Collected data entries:
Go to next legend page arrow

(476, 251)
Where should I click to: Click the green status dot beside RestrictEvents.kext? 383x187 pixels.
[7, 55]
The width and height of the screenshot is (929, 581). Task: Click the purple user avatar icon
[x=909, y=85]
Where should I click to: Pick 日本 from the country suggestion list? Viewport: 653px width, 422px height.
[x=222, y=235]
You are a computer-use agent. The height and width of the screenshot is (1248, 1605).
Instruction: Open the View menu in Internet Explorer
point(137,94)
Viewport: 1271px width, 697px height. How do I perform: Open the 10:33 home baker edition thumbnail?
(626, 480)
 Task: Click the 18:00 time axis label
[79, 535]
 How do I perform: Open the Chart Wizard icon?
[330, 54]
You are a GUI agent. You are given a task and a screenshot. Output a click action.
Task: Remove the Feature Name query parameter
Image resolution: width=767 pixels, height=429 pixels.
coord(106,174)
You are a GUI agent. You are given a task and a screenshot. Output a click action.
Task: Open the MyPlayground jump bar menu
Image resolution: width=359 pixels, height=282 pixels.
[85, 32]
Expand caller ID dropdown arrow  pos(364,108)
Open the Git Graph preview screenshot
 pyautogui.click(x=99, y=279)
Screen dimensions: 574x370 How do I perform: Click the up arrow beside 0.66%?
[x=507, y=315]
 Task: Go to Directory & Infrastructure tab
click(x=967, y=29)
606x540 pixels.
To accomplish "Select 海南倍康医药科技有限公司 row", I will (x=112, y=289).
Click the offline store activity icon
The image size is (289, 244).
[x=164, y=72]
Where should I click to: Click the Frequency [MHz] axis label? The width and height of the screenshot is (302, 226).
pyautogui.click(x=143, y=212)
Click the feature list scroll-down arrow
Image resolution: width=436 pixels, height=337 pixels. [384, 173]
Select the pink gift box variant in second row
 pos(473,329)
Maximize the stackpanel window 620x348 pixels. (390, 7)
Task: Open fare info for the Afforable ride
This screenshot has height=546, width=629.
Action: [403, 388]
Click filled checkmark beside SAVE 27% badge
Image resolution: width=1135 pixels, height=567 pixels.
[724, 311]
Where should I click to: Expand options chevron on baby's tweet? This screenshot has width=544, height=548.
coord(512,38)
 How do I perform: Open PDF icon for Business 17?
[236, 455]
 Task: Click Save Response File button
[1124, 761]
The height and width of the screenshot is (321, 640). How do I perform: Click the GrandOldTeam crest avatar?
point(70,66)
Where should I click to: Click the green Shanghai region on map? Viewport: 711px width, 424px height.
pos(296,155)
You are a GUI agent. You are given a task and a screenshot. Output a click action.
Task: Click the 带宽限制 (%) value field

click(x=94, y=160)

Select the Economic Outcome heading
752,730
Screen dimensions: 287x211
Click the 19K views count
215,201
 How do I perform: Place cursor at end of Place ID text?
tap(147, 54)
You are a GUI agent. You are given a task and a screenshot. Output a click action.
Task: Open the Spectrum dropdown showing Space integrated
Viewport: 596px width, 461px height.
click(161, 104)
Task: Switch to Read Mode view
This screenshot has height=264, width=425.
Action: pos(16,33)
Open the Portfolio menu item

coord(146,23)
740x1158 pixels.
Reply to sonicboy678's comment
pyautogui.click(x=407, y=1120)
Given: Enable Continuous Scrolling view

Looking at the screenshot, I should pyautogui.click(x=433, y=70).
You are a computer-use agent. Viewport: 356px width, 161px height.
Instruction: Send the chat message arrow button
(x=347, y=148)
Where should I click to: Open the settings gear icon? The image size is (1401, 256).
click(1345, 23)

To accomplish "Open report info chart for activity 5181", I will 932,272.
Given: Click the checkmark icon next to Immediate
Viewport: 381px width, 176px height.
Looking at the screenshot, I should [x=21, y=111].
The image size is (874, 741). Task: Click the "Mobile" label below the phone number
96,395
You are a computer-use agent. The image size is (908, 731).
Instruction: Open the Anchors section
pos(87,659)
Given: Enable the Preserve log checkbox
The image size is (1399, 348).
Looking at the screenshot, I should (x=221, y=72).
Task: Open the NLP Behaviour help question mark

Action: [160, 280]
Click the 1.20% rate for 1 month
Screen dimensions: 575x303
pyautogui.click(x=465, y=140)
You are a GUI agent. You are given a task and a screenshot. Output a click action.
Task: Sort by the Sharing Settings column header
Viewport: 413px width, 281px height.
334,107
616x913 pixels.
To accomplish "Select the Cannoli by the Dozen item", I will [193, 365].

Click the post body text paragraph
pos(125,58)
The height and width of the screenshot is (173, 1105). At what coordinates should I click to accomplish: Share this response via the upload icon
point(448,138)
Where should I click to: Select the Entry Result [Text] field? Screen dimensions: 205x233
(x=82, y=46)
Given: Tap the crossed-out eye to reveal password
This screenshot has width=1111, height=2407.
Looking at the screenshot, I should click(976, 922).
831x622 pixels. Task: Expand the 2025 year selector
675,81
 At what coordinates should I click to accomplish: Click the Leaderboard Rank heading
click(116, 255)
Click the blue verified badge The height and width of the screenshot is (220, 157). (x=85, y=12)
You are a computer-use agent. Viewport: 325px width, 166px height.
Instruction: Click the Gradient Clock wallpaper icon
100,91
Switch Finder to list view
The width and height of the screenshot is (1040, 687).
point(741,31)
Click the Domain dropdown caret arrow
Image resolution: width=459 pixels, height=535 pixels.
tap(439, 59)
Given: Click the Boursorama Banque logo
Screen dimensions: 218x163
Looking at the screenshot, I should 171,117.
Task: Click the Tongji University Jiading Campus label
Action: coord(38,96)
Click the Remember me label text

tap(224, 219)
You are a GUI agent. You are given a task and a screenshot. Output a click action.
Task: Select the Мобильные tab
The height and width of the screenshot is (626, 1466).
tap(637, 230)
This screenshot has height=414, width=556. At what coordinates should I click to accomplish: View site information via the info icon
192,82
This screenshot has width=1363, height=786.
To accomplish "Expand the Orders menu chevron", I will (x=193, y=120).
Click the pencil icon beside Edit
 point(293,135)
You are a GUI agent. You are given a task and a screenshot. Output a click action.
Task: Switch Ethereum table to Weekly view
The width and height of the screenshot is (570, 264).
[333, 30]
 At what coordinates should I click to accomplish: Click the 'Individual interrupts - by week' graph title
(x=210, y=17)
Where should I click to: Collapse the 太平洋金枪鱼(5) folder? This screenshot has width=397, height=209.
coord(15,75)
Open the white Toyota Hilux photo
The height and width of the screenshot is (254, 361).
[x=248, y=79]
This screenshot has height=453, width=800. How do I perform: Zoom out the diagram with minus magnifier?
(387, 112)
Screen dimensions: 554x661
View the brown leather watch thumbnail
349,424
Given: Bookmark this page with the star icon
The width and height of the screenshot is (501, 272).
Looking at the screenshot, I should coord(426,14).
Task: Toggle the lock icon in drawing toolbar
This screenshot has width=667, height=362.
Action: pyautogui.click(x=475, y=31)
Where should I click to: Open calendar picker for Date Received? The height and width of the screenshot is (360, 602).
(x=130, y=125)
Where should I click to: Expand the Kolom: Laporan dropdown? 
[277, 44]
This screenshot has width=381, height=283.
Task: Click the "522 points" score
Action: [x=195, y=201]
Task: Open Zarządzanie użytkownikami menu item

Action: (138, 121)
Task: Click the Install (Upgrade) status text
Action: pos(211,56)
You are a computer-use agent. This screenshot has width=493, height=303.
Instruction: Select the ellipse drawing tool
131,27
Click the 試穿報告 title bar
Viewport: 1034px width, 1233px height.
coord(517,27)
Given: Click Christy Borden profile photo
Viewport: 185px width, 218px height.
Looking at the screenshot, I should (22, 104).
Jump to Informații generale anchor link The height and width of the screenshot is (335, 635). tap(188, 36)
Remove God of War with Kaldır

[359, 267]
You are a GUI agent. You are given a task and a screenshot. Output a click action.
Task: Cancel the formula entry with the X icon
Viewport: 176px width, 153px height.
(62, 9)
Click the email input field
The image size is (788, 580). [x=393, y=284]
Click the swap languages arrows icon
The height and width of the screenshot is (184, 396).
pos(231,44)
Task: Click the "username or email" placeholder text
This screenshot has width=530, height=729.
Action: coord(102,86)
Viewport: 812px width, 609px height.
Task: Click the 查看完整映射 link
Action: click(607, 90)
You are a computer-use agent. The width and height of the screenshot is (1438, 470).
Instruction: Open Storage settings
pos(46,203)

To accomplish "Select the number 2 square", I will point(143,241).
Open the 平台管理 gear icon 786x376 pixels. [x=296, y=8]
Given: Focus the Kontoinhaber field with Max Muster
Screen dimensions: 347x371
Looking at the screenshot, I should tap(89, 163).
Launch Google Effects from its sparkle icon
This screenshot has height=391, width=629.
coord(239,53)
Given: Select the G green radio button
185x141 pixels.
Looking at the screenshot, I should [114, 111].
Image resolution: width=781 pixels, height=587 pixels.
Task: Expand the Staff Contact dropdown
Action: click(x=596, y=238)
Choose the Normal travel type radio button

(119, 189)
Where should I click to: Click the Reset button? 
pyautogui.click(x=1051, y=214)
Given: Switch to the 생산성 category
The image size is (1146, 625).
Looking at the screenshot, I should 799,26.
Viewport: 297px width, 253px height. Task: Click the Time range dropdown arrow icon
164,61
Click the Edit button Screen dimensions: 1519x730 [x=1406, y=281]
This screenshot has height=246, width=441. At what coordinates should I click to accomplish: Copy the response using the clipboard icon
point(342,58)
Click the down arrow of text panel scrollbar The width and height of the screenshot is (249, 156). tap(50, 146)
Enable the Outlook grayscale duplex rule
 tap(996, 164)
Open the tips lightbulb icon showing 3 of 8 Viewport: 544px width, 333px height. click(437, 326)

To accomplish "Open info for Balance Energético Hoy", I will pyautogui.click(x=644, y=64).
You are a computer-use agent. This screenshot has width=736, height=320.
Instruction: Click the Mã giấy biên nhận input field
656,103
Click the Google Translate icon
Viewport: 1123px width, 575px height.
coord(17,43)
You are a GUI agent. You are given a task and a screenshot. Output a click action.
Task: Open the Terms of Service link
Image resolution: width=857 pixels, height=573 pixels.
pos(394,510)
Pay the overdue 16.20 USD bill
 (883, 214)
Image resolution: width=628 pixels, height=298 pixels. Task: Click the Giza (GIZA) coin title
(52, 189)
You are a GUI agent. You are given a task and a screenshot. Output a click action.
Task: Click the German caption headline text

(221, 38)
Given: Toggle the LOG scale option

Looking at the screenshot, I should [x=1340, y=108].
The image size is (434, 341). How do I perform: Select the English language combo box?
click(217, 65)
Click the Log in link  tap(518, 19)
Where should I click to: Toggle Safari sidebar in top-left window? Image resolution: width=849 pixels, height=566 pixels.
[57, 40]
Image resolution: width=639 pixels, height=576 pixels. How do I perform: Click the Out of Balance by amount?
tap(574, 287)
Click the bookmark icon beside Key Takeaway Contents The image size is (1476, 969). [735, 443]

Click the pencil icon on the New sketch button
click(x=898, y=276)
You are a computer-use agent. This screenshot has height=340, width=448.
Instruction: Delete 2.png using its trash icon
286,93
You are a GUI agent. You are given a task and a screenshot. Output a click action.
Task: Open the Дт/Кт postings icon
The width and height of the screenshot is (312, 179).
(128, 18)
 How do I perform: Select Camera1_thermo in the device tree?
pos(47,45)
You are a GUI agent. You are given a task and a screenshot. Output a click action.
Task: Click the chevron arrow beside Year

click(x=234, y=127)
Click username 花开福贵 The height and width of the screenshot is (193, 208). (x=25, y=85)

▶ [GOAL OF THE EXERCISE]: Exactly reproduce the lines that run from the line with "Task: Open the Дт/Кт postings icon" through the last line of the records, inclusive.

▶ [EXERCISE RESULT]:
Task: Open the Дт/Кт postings icon
The width and height of the screenshot is (312, 179).
(128, 18)
 How do I perform: Select Camera1_thermo in the device tree?
pos(47,45)
You are a GUI agent. You are given a task and a screenshot. Output a click action.
Task: Click the chevron arrow beside Year

click(x=234, y=127)
Click username 花开福贵 The height and width of the screenshot is (193, 208). (x=25, y=85)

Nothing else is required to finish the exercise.